*HPA Number: 1983-276
*Case Name: 1911 Pennsylvania Avenue, N.W.
*Location of Property: 1911 Pennsylvania Avenue, N.W.
*Date of Decision: 10/30/1984
*Type of Case/Type of Permit Sought: Demolition
*Disposition: Demolition permit issued
*Summary of Decision:*
Penn Associates (“Applicant”) sought permits to raze all but the façades of 1911 Pennsylvania Avenue, N.W. (a designated landmark of the National Capital) in order to construct a retail/office use building. (Applicant’s proposal also specified that it would reconstruct approximately 50% of the original building details following demolition.) The Mayor’s Agent concluded that the Applicant’s plan was “consistent with purposes of the Act” because it would result in the preservation and enhancement of an historic landmark. Additionally, the Mayor’s Agent found that the Applicant’s proposal would “retain and enhance the aesthetic appearance” and that “demolition is a viable way in which to effectuate adaptive reuse of the structure and allow the continued use of the building on this site.”

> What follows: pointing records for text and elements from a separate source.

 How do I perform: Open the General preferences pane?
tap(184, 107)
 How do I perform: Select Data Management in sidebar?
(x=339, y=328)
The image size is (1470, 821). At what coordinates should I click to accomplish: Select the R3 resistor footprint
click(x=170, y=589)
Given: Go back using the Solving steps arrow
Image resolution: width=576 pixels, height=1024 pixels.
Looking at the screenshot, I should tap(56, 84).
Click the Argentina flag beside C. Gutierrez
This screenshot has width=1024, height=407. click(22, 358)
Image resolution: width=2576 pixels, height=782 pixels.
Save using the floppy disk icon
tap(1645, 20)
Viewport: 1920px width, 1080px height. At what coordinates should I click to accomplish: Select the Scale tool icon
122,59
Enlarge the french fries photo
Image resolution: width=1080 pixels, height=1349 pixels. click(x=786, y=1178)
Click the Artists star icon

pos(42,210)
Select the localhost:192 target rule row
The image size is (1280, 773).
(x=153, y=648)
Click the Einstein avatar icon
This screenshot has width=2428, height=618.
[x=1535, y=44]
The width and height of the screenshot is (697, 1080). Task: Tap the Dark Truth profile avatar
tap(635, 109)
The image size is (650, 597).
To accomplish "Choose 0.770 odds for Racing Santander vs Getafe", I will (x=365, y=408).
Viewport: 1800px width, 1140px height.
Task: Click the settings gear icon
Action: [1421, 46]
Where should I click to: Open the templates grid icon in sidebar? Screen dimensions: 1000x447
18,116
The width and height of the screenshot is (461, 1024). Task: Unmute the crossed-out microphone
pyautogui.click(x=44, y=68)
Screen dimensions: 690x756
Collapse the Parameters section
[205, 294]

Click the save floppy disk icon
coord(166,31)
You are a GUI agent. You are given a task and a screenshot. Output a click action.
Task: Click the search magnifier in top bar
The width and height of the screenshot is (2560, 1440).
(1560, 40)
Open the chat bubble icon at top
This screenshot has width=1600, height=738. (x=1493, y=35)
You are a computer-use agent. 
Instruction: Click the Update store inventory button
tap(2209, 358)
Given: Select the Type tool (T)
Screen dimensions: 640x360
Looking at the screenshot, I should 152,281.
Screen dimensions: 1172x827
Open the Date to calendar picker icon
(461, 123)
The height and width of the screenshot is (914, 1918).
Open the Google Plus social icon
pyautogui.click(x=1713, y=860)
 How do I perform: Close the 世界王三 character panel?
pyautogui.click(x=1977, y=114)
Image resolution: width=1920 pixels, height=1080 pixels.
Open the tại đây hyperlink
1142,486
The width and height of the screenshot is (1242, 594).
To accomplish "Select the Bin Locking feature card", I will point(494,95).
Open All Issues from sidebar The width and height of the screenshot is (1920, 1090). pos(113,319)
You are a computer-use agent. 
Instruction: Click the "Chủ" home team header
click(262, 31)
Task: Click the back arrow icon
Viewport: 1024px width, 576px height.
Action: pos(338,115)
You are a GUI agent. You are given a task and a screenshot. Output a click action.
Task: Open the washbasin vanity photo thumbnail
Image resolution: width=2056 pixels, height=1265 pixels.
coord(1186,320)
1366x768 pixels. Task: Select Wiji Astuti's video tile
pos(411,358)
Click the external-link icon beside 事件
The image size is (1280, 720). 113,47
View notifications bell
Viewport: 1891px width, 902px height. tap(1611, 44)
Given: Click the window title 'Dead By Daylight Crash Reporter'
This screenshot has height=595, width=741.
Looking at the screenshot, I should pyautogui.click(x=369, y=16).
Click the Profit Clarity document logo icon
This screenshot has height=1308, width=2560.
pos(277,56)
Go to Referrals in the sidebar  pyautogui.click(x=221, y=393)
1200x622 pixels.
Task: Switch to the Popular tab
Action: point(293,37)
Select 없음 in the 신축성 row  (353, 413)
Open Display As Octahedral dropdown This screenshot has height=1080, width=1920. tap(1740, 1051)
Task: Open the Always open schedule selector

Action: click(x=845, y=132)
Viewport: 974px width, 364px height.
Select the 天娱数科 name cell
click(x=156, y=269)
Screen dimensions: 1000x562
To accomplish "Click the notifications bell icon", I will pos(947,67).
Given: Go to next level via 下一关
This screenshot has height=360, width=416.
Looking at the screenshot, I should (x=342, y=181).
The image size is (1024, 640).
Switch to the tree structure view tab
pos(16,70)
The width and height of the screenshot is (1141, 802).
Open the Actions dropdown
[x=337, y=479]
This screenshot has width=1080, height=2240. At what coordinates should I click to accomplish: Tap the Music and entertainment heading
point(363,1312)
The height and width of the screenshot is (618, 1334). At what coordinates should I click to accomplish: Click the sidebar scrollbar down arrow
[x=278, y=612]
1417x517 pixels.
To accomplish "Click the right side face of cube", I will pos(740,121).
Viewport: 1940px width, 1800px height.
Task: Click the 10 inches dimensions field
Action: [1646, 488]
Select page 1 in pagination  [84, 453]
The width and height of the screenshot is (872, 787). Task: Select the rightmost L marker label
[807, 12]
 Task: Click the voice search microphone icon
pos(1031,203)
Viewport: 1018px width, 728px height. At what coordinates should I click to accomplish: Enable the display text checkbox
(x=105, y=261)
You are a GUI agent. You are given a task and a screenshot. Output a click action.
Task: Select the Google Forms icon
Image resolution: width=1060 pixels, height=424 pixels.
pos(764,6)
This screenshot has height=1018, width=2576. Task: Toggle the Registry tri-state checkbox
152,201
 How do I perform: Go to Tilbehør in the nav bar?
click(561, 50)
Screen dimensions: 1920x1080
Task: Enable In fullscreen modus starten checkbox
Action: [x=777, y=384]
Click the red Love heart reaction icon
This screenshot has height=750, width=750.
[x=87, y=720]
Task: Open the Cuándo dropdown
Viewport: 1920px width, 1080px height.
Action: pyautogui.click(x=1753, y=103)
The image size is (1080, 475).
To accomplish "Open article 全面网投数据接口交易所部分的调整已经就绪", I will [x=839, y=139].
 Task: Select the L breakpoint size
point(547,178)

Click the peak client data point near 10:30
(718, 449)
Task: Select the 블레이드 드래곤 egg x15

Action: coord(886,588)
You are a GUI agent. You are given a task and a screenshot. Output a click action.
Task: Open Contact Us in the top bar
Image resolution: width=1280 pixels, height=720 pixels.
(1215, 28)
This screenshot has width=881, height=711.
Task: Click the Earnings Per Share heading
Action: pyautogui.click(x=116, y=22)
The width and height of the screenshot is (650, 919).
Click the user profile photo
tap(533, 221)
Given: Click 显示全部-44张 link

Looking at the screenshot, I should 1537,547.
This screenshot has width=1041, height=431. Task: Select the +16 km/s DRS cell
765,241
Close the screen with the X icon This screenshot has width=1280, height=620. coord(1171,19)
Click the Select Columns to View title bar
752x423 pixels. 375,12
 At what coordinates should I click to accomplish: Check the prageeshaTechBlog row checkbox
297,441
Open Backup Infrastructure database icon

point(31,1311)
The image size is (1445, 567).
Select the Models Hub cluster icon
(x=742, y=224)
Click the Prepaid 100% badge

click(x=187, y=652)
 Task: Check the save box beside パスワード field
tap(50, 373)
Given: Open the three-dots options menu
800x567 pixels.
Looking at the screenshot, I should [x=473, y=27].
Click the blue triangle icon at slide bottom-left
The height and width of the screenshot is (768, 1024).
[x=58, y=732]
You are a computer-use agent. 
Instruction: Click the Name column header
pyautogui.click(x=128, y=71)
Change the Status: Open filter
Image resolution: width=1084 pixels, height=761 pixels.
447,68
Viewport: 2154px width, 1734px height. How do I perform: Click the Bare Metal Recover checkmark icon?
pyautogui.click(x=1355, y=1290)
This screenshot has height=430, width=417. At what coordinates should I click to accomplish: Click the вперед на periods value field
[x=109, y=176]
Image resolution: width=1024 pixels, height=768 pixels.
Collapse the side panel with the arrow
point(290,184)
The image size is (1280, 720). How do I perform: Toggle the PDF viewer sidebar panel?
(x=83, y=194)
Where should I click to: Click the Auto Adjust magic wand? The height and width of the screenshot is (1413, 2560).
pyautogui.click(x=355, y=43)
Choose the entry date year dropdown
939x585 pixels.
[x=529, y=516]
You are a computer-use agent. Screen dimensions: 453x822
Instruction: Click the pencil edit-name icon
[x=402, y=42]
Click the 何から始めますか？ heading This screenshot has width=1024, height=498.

*Consistent with the Purposes of the Act:*
Citing the evidence offered by Applicant, and making a global reference to consistent with the purposes of the Act as defined in Sections 2(a)(1), 2(a)(4), 2(a)(5), 2(b)(2)(a), and 2(b)(2)(b) to support his decision, the Mayor’s Agent concluded that project was consistent with purposes of the Act because: (1) the Applicant would preserve the “architecturally significant portions of the building, the front exterior;” (2) the office and retail use proposal was a viable way to “effectuate adaptive reuse” of the structure and allow the continued use of the building and site (the structure was at the time boarded up and not in use) – such use was also found to be “compatible with the original building;” and (3) the Mayor’s Agent found that it was impossible to retain the entire building and comply with D.C.’s zoning regulations, which in his view, justified the demolition.
The Mayor’s Agent concluded as a matter of law that the Applicant’s proposal to preserve the facades was consistent with the purposes of the Act because they were “the architecturally significant portions of the building.”